Source records:

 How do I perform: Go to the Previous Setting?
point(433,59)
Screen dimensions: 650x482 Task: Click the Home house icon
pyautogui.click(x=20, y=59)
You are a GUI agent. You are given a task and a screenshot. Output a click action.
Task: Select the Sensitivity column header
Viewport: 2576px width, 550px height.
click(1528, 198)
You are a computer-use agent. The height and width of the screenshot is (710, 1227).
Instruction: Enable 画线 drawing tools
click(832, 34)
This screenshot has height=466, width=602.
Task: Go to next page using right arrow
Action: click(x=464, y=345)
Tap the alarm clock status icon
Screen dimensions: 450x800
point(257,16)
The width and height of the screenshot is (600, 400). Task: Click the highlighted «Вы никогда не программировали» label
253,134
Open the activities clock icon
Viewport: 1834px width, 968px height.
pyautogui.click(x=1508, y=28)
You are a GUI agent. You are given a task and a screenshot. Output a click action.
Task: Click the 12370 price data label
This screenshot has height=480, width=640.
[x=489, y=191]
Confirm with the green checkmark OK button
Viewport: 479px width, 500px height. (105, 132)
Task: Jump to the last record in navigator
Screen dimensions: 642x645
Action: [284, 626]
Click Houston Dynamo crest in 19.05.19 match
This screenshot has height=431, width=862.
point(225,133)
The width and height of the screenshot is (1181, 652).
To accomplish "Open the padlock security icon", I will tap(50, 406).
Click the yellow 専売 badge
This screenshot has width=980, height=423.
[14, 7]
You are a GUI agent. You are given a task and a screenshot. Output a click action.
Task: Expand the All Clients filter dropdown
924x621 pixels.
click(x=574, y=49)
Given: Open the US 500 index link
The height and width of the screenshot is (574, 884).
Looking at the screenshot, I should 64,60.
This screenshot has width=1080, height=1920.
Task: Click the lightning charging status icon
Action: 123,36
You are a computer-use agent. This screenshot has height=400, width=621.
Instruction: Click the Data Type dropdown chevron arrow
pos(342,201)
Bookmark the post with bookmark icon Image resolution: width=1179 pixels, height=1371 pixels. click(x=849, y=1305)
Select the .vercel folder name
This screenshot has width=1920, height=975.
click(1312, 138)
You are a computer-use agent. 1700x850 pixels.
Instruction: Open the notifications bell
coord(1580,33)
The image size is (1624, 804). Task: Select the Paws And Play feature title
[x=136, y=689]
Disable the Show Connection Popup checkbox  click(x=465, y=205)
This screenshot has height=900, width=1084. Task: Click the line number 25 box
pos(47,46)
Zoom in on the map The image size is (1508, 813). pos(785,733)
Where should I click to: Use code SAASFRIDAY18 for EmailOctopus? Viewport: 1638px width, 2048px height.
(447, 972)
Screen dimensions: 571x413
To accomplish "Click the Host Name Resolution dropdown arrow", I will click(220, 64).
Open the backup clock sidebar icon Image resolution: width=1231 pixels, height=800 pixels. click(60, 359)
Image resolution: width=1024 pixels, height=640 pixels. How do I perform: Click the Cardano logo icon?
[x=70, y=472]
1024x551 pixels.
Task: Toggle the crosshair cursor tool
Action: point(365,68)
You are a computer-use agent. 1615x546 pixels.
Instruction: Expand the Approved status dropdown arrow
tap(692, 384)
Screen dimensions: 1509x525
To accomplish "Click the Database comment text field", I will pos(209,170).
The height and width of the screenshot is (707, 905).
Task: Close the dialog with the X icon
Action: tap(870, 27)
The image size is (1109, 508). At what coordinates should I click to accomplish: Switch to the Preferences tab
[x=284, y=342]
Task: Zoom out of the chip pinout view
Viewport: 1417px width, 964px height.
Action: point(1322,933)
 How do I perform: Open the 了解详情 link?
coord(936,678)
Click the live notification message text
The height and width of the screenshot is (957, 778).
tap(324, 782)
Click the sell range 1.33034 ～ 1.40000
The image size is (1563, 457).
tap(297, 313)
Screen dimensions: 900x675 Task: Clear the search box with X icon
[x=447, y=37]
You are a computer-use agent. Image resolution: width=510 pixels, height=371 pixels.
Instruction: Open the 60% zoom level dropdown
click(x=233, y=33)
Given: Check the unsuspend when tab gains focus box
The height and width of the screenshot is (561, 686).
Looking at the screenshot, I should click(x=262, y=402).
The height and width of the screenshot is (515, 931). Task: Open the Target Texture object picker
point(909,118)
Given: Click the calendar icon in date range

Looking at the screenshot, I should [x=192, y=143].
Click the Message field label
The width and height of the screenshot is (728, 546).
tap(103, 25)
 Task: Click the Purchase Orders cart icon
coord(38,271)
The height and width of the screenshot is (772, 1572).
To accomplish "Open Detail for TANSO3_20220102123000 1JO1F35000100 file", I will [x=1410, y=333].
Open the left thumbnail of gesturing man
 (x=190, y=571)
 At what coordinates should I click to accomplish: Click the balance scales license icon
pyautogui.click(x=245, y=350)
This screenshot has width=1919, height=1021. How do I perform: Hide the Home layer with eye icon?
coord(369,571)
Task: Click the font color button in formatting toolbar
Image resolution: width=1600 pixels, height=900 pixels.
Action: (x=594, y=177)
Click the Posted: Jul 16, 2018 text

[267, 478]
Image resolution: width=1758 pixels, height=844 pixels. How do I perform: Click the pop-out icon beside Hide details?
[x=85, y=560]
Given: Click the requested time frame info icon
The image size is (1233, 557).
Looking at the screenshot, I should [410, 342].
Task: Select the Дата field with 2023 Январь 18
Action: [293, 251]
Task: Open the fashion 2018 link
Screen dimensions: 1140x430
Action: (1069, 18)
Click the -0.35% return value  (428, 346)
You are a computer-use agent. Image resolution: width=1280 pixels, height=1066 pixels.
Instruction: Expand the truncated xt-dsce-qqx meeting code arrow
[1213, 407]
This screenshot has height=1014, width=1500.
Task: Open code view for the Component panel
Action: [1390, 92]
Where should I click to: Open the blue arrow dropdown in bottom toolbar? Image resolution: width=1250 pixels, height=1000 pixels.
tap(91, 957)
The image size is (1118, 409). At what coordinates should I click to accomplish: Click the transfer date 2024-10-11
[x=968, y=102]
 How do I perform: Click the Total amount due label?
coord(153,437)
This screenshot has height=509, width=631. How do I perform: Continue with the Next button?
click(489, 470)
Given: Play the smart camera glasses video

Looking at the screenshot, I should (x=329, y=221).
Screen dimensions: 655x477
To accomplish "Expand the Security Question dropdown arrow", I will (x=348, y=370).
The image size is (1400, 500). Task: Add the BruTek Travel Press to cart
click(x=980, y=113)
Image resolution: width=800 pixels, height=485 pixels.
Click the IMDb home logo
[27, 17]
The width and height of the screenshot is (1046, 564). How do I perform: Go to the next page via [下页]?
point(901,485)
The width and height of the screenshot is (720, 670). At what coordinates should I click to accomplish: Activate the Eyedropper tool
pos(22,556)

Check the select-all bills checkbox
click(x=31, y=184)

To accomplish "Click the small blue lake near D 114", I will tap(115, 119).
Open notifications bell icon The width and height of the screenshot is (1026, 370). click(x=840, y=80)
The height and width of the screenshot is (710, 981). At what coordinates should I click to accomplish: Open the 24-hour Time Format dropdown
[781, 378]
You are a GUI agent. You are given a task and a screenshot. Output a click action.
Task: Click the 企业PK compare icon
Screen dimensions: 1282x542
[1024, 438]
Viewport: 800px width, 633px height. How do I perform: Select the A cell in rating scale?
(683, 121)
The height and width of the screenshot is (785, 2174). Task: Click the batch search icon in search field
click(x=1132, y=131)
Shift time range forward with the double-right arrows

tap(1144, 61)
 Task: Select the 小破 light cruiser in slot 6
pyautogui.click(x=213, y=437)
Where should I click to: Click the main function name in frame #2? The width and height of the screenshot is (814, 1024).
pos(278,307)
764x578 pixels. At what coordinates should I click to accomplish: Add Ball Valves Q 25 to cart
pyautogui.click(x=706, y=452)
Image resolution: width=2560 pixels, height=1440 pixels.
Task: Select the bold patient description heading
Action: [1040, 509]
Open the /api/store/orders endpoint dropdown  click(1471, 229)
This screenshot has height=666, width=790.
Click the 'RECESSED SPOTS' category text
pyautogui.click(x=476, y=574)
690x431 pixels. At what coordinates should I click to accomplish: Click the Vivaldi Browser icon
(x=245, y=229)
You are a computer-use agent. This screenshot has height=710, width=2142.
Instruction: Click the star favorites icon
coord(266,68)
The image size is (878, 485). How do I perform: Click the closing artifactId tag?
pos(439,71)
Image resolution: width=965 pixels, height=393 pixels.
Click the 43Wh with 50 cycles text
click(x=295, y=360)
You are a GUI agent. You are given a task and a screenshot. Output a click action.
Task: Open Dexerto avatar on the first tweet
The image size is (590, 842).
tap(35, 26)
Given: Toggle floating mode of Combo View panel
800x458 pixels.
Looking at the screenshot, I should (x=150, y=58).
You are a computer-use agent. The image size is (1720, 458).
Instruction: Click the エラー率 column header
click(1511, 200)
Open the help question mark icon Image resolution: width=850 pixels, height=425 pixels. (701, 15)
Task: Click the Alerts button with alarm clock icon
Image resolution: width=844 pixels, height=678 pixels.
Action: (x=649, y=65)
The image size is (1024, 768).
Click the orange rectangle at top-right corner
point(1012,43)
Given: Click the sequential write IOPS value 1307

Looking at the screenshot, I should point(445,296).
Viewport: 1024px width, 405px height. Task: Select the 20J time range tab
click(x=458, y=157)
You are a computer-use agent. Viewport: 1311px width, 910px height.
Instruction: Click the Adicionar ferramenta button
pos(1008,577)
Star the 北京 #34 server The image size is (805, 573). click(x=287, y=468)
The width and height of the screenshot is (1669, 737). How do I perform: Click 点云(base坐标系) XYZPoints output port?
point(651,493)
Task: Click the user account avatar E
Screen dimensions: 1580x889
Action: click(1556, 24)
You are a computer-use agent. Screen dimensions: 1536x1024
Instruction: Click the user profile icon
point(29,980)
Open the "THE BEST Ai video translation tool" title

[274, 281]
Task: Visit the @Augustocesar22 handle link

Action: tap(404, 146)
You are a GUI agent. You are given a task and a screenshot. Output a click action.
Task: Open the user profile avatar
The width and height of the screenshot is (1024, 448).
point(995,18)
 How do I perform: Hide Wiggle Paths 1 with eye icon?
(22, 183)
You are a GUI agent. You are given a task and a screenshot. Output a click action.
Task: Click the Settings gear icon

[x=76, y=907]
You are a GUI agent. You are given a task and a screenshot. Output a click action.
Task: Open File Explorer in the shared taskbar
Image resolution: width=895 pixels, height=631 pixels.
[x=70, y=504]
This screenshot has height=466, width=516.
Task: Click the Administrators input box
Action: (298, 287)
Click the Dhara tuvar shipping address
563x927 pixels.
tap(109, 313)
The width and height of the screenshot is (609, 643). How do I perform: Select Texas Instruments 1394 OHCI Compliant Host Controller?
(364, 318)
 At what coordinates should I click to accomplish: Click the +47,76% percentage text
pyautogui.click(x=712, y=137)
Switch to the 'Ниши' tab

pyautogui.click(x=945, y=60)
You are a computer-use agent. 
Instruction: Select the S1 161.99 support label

- [Work required]:
Print the records verbatim, stopping after the "Task: Jump to the last record in navigator" line.

- [Solution for this task]:
 How do I perform: Go to the Previous Setting?
point(433,59)
Screen dimensions: 650x482 Task: Click the Home house icon
pyautogui.click(x=20, y=59)
You are a GUI agent. You are given a task and a screenshot. Output a click action.
Task: Select the Sensitivity column header
Viewport: 2576px width, 550px height.
click(1528, 198)
You are a computer-use agent. The height and width of the screenshot is (710, 1227).
Instruction: Enable 画线 drawing tools
click(832, 34)
This screenshot has height=466, width=602.
Task: Go to next page using right arrow
Action: click(x=464, y=345)
Tap the alarm clock status icon
Screen dimensions: 450x800
point(257,16)
The width and height of the screenshot is (600, 400). Task: Click the highlighted «Вы никогда не программировали» label
253,134
Open the activities clock icon
Viewport: 1834px width, 968px height.
pyautogui.click(x=1508, y=28)
You are a GUI agent. You are given a task and a screenshot. Output a click action.
Task: Click the 12370 price data label
This screenshot has height=480, width=640.
[x=489, y=191]
Confirm with the green checkmark OK button
Viewport: 479px width, 500px height. (105, 132)
Task: Jump to the last record in navigator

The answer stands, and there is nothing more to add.